⟨

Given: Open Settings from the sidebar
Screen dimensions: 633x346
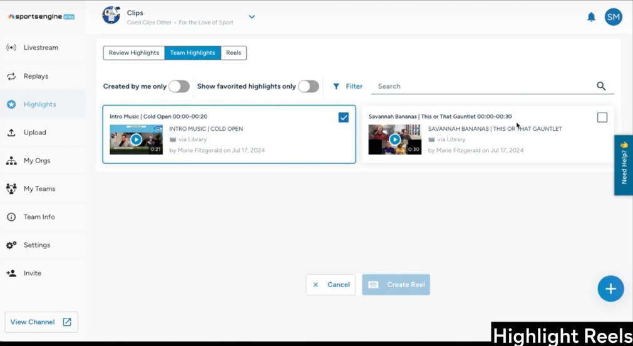Looking at the screenshot, I should pos(36,245).
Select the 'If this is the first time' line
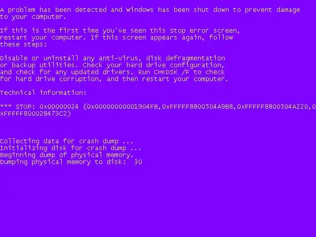Viewport: 316px width, 237px height. click(x=120, y=31)
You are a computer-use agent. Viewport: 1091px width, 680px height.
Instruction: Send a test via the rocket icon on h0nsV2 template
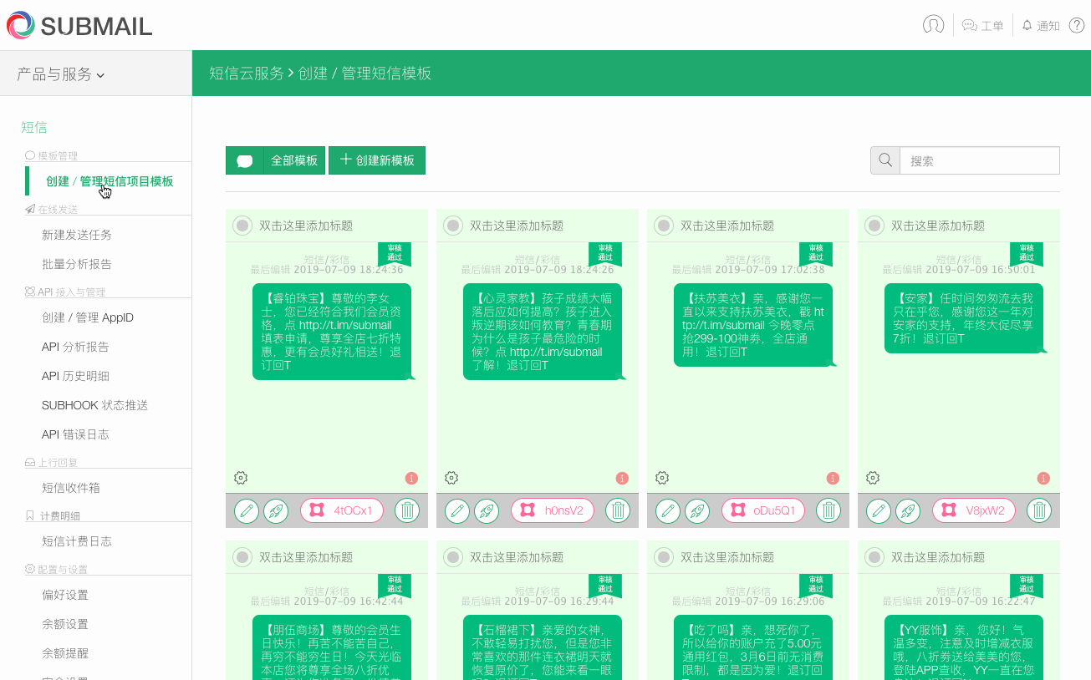pos(487,510)
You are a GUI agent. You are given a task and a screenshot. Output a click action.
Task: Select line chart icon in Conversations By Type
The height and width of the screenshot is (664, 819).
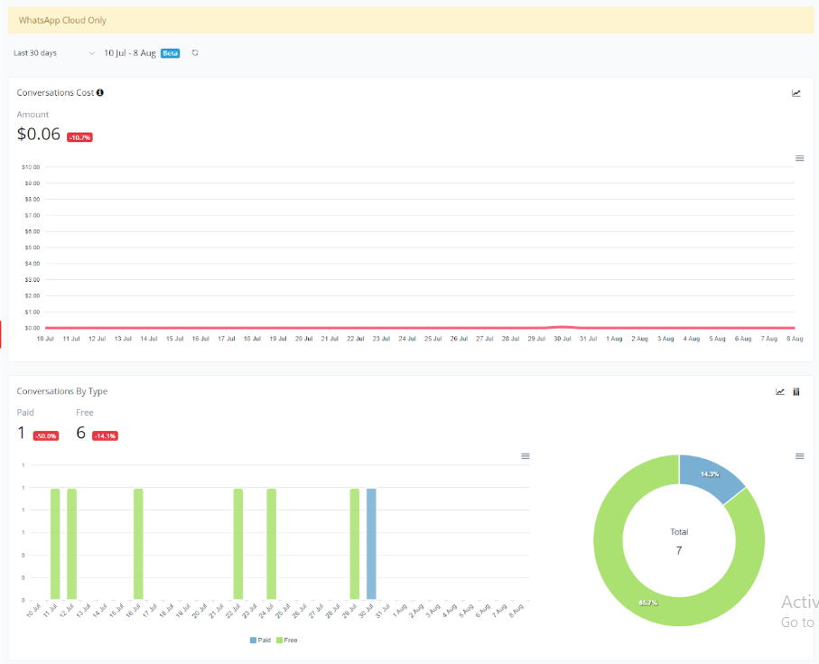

⟩

- [WHAT IS EXPECTED] Everything in the entries must be written out exactly; the pictures stay out.

- [TASK OUTPUT]
Given: Open Settings from the sidebar
Screen dimensions: 633x346
Looking at the screenshot, I should pos(36,245).
Select the 'If this is the first time' line
Viewport: 316px width, 237px height. click(x=120, y=31)
You are a computer-use agent. Viewport: 1091px width, 680px height.
Instruction: Send a test via the rocket icon on h0nsV2 template
pos(487,510)
You are a GUI agent. You are given a task and a screenshot. Output a click action.
Task: Select line chart icon in Conversations By Type
The height and width of the screenshot is (664, 819).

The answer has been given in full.